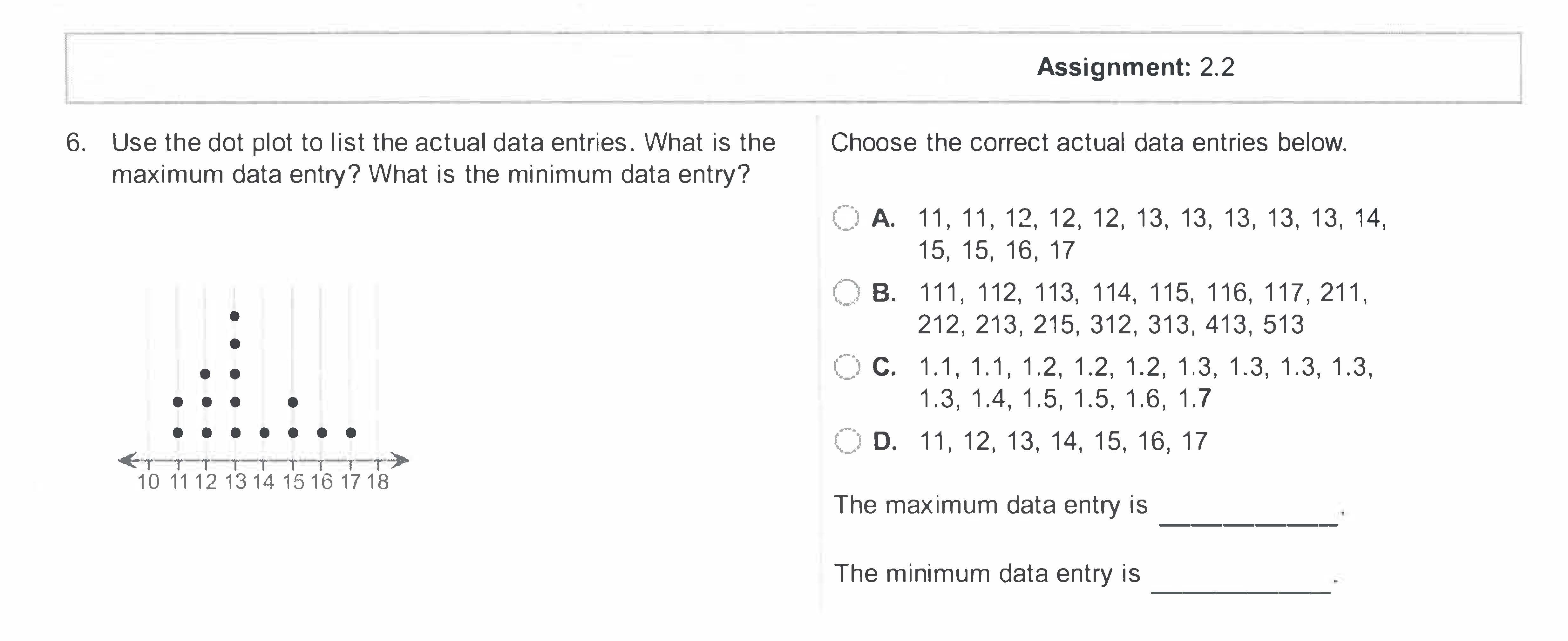Click the single dot above 14
1568x641 pixels.
click(264, 433)
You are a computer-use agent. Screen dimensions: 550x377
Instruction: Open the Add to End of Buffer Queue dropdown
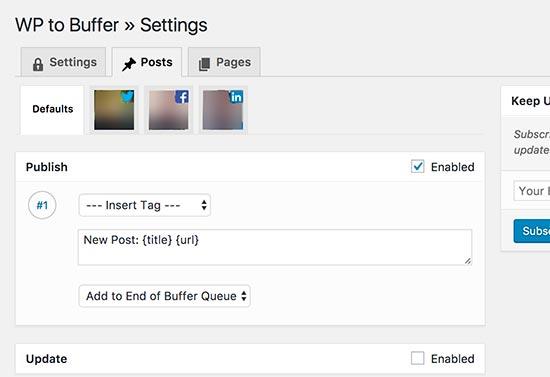point(165,296)
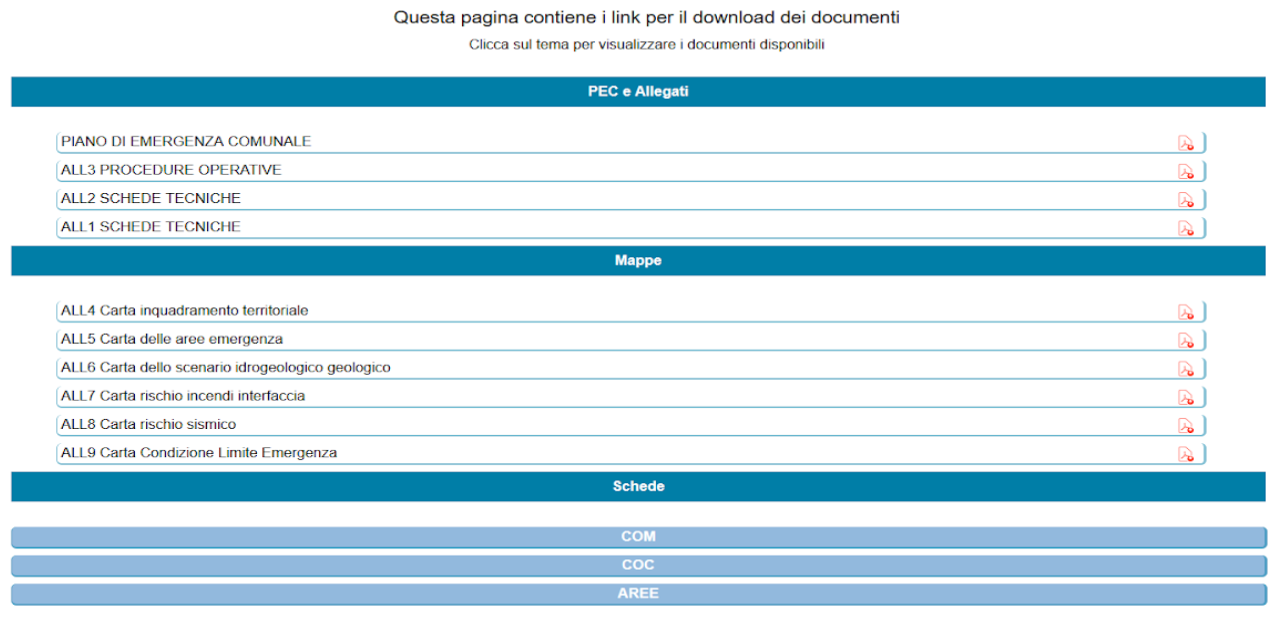Select the AREE schede bar
The height and width of the screenshot is (617, 1282).
(638, 594)
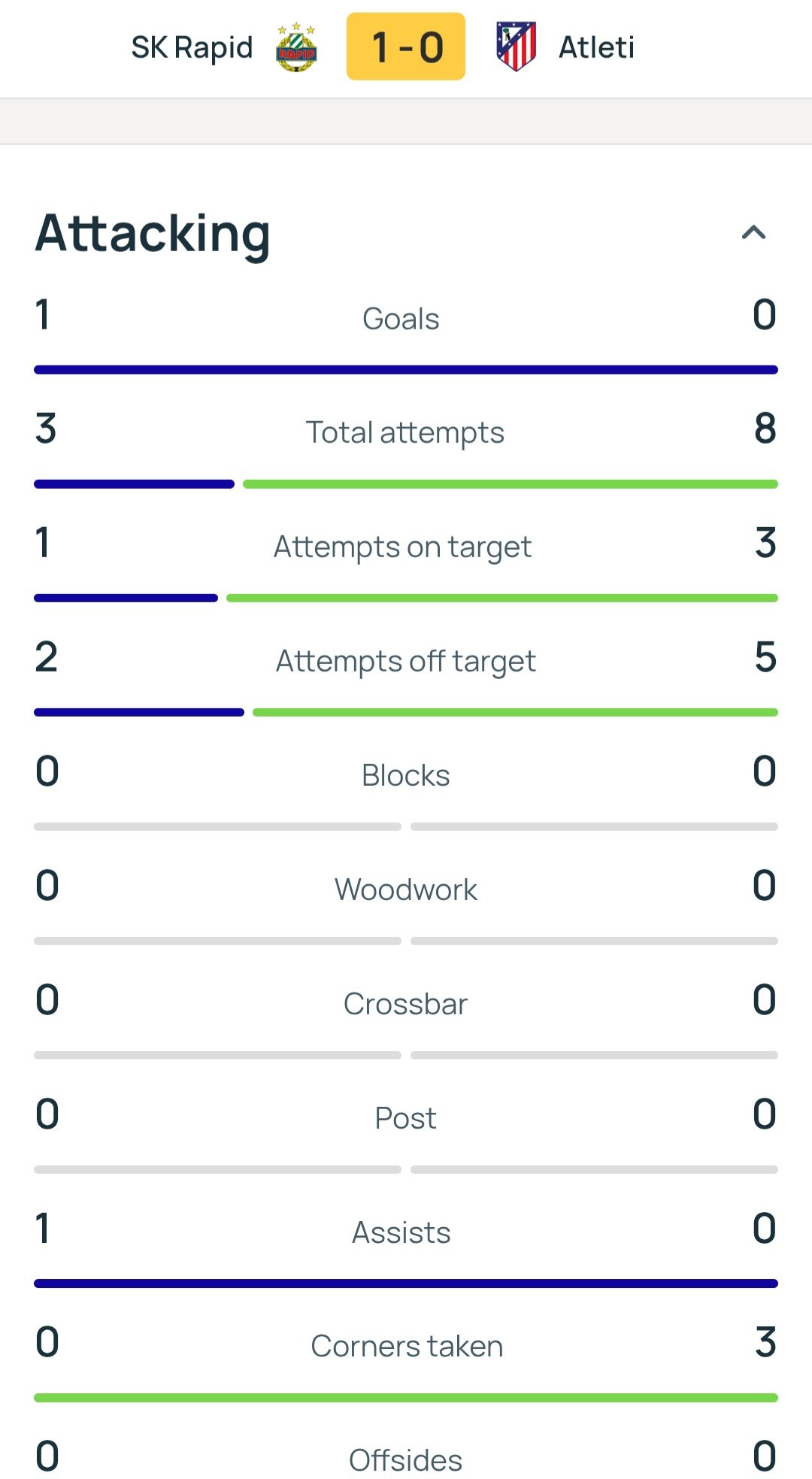
Task: Select the Woodwork stat label
Action: [x=406, y=890]
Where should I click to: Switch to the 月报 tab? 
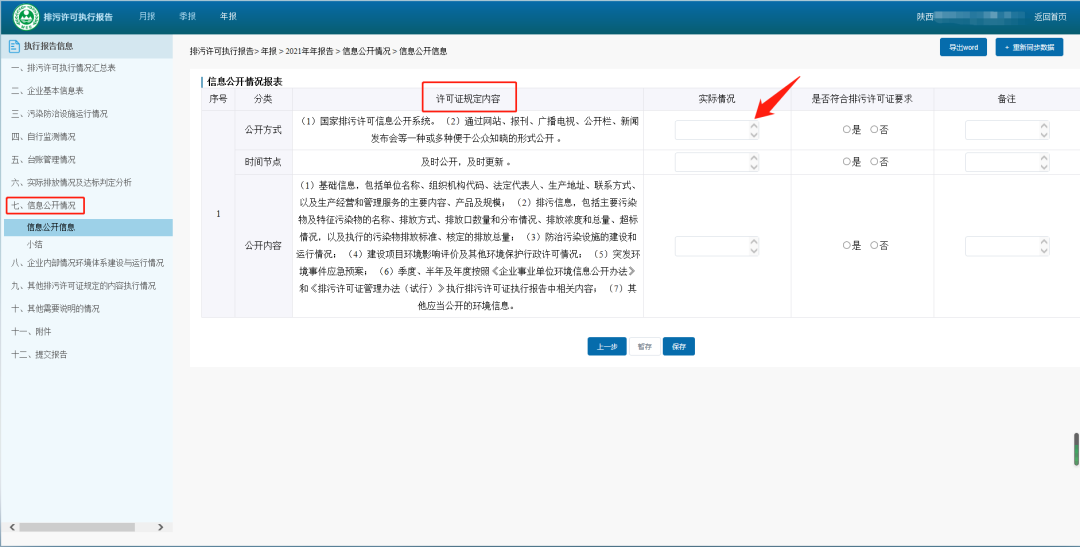coord(147,17)
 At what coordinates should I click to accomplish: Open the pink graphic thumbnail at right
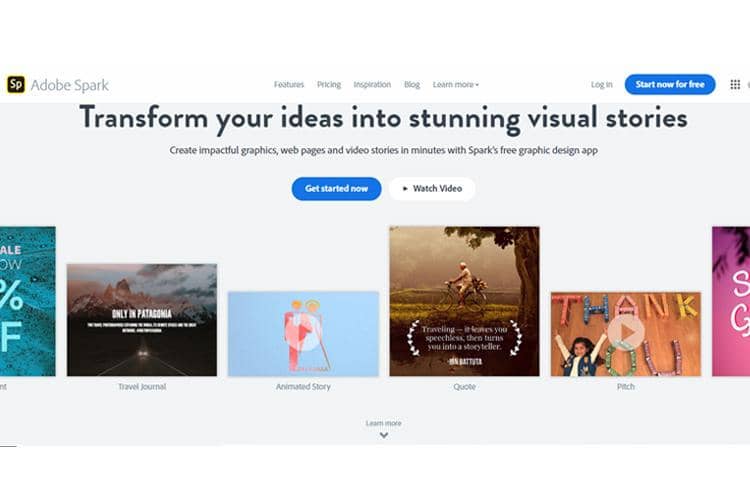[731, 300]
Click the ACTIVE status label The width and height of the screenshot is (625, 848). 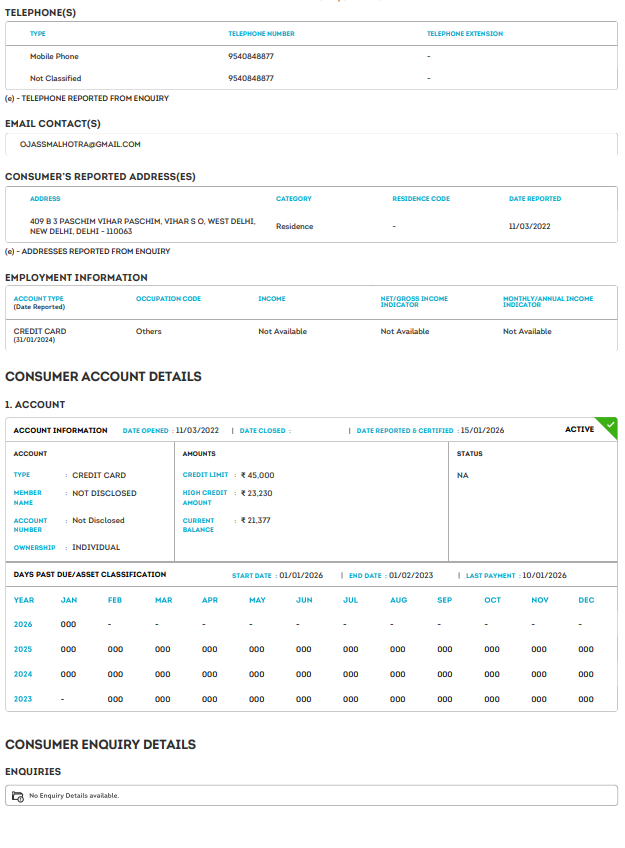click(579, 430)
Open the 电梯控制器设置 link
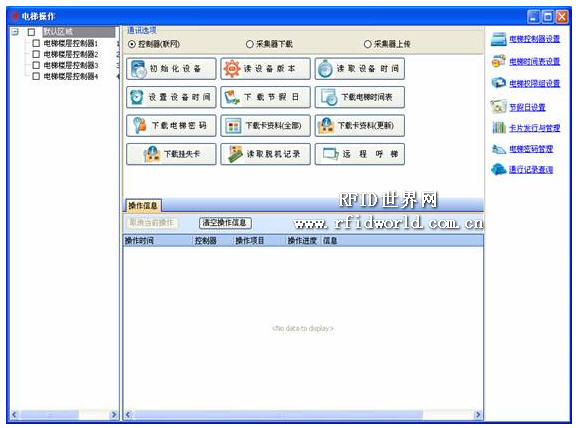579x428 pixels. pos(534,39)
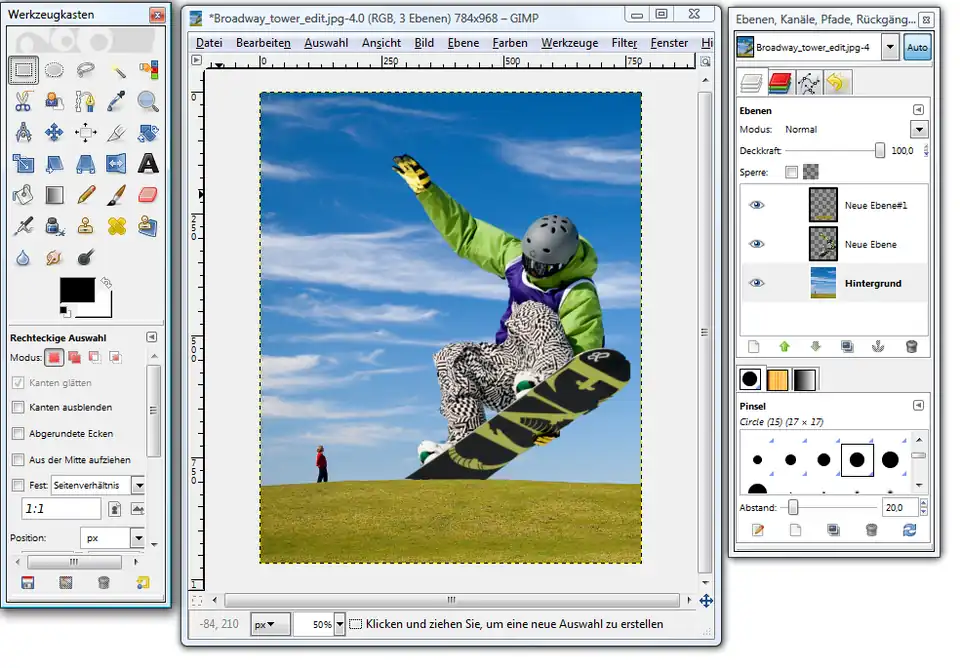Screen dimensions: 960x668
Task: Pick the Text tool in the toolbox
Action: click(148, 163)
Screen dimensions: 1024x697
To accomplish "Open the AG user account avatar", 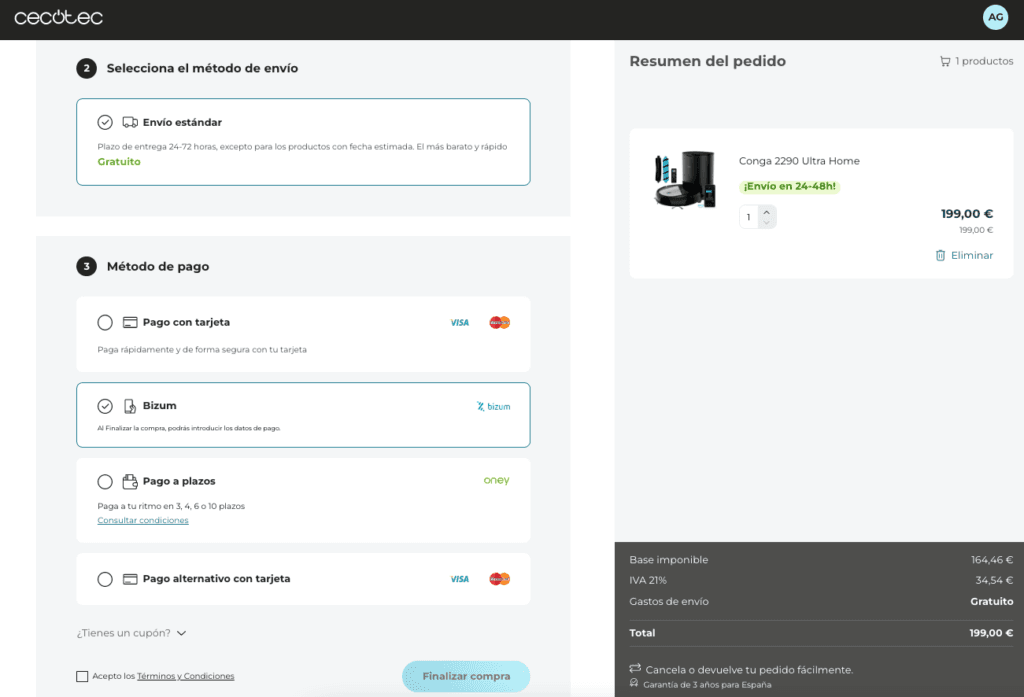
============================================================
Pictures are to be left out when the lines from the one containing "Open the 电梯控制器设置 link" through the end of the records above are repeated exactly; no other line is wanted.

**YOUR SOLUTION**:
Open the 电梯控制器设置 link
579x428 pixels. pos(534,39)
Screen dimensions: 960x668
Task: Pick the Text tool in the toolbox
Action: click(148, 163)
Screen dimensions: 1024x697
To accomplish "Open the AG user account avatar", 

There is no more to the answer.